Before finally taking out project insurance, the client submits the insurance offer for review and approval.

The conditions for the project liability insurance stated the following with regard to the sum covered: "DKK 10.00,000 - in case of property damage and / or loss and in total for the period with 1 refill."

During the construction period, BH believed that TR had caused delay. Further, BH believed that TR had been to blame for design deficiencies that BH had wanted TR to remedy. Therefore, BH filed a claim that TR should pay approximately Dkr35.6 million in compensation, to which TR claimed acquittal. TR made an independent claim that BH should pay approximately Dkr10.5 million for unpaid fees.

Decision

The arbitral tribunal found that BH had proven that the delay had been caused by circumstances under TR's control. However, the amount of compensation depended on the arbitration court's understanding of the agreed limitation of liability.

In that regard, the arbitration court found that 'recharge' must be understood to mean that:

[i]n cases where the agreed sum insured has been used or almost used to cover claims, an extension of the cover can be agreed (taken out) between the policyholder and the insurance company, so that the original cover amount is restored.

According to the arbitration court, this means that the policyholder can take out reimbursement in relation to the insurer.

In the case of project liability insurance, the consultant takes out the insurance and the quoted parts of the contract (above) must mean that there is an obligation for the consultant to take out the insurance and recharge the sum insured. Further, the arbitration court found that a request from the developer for replenishment does not change the adviser's duties in this regard.

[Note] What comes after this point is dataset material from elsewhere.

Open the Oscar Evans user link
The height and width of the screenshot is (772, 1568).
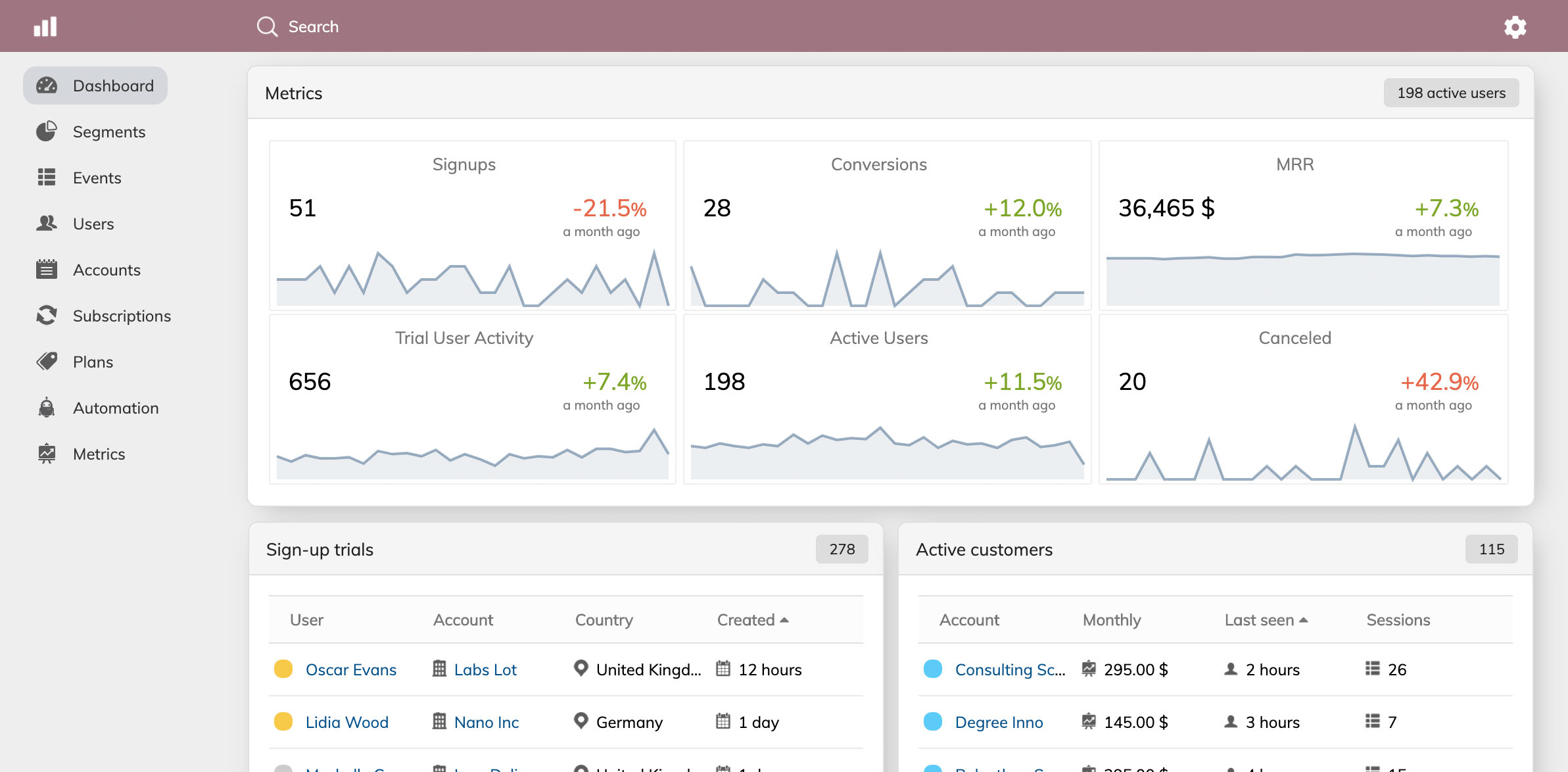(x=350, y=669)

Next, the arbitral tribunal found that the limitation of liability lapses if the adviser neglects to take out the insurance or if the adviser neglects to recharge the sum insured. In that case, the client may file a claim as if insurance had been taken out and the sum insured had been recharged.

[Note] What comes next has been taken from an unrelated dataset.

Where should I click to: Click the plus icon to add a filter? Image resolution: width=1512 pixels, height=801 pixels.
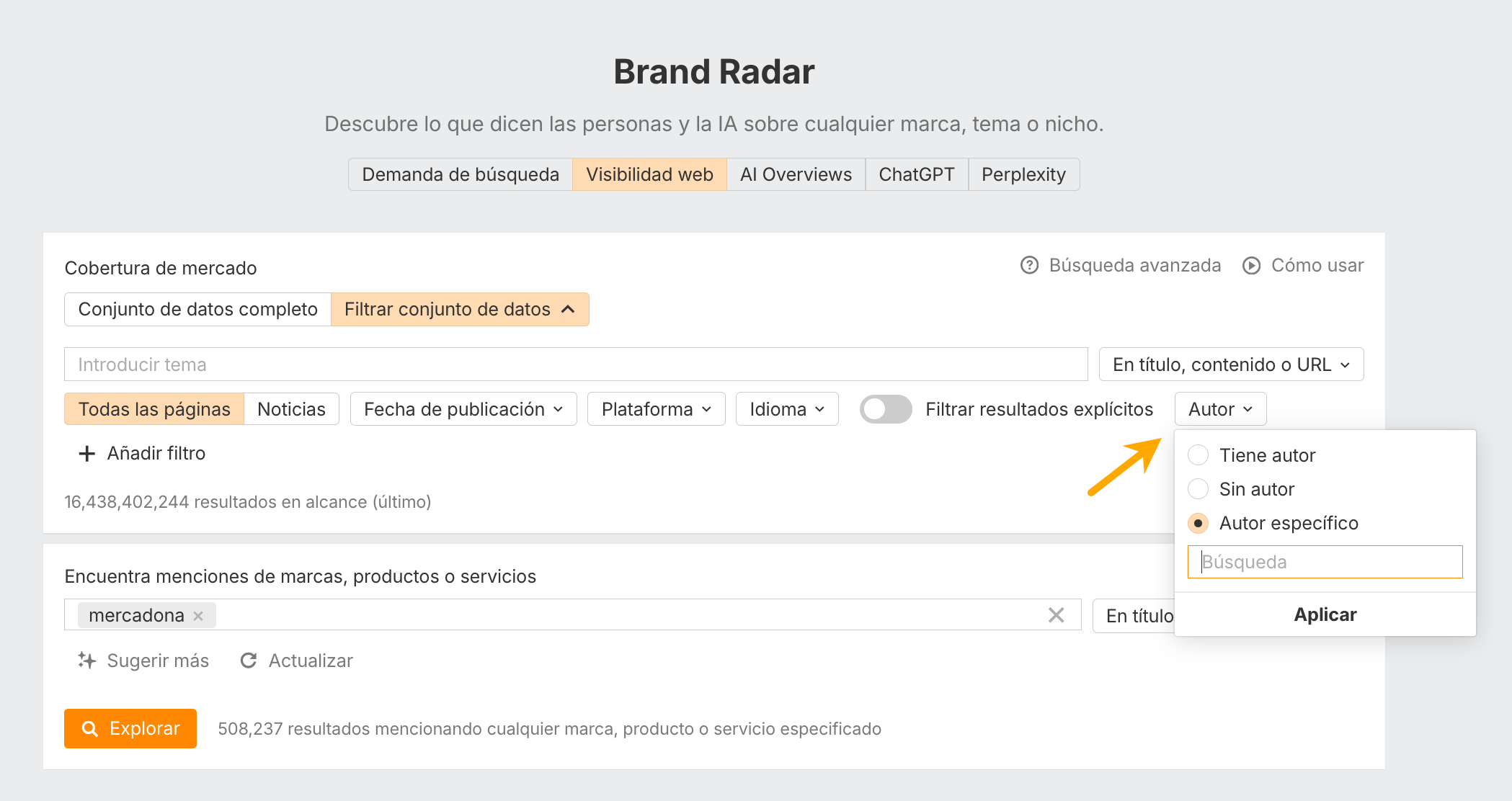pyautogui.click(x=86, y=453)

If the consultant requests recharging, this must be done at the right time. With regard to this, the arbitral court stated that recharging can be made only when the amount of cover has – or almost has – been used to cover damages (or claims), but the limit cannot yet have been reached.

In addition, recharging cannot take place with effect for damages (or claims) already made known to the adviser at the time of the request for refilling.

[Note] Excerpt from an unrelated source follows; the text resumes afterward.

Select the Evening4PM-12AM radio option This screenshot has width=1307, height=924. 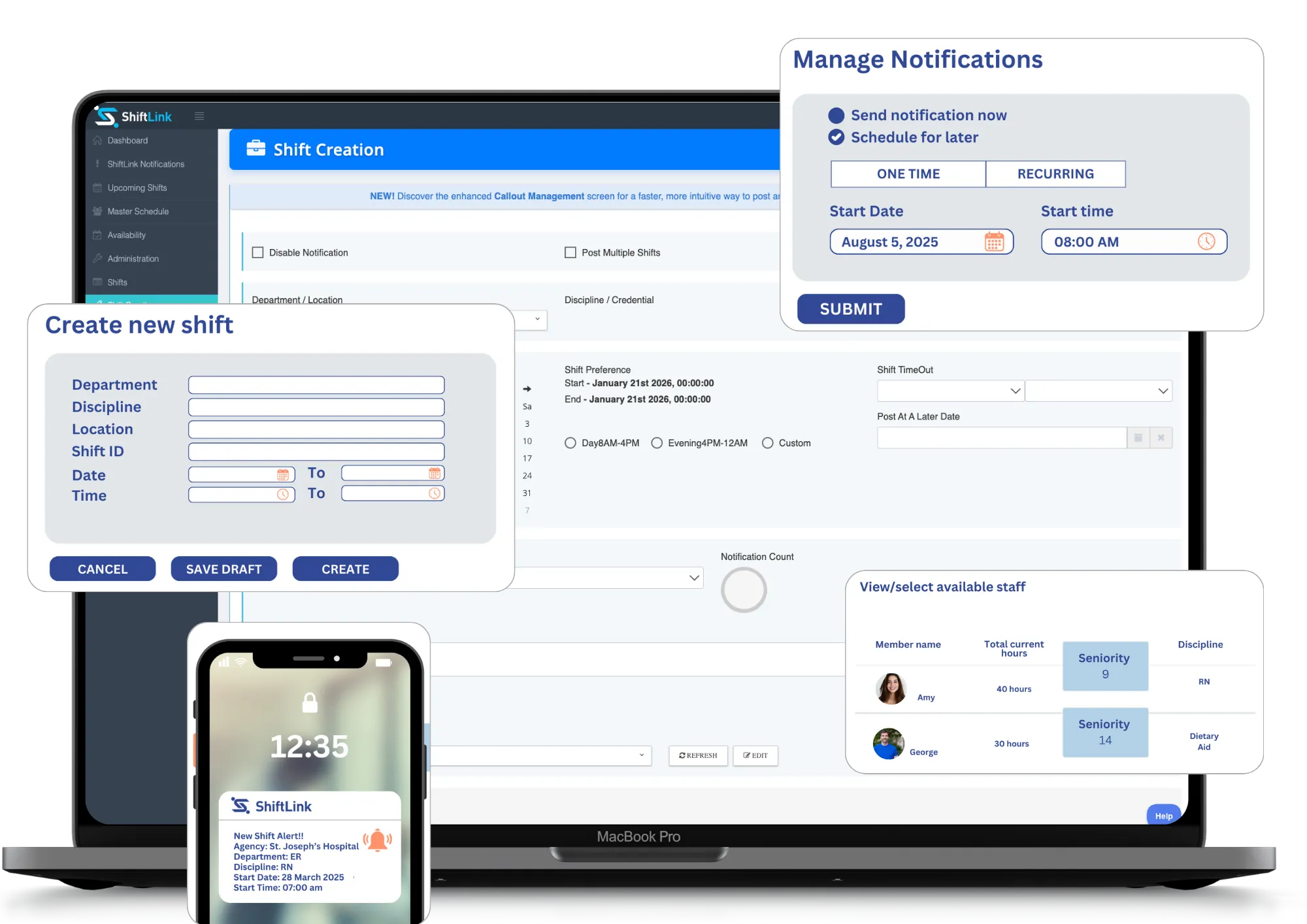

At the time of the liability damage, 20% of the sum covered had been used. The arbitration court held that there had been no obligation at this time to request a recharge. After the damage occurred, it was impossible to apply for reimbursement with effect for the claim already raised. Therefore, the client's claim was limited to the applicable and agreed limitation of liability, which corresponded to the sum insured (without reimbursement).

Key takeaways

The ruling demonstrates the significance of an agreed limitation of liability, as the client cannot simply uphold their claim for compensation for the total loss. The liability for damages is limited to the agreed amount.

In addition, the following can be deduced from the ruling on the recharging of project liability insurance:

  • consultants have a duty to request a recharge (if necessary);
  • failure to comply with this obligation implies that the client is treated as if it had been fulfilled;
  • refilling can take place when the insured sum is almost used. Thus, recharging cannot take place when only 20% of the insured sum has been used; and
  • recharging will not affect damages or claims of which the policyholder already has or should have knowledge.

The content of the ruling is no surprise, but the ruling nevertheless provides useful guidelines on the recharging of sum insured as there are no other rulings on this issue. The ruling applies to all players in the construction industry, including contractors, consultants, property developers, insurers and insurance brokers.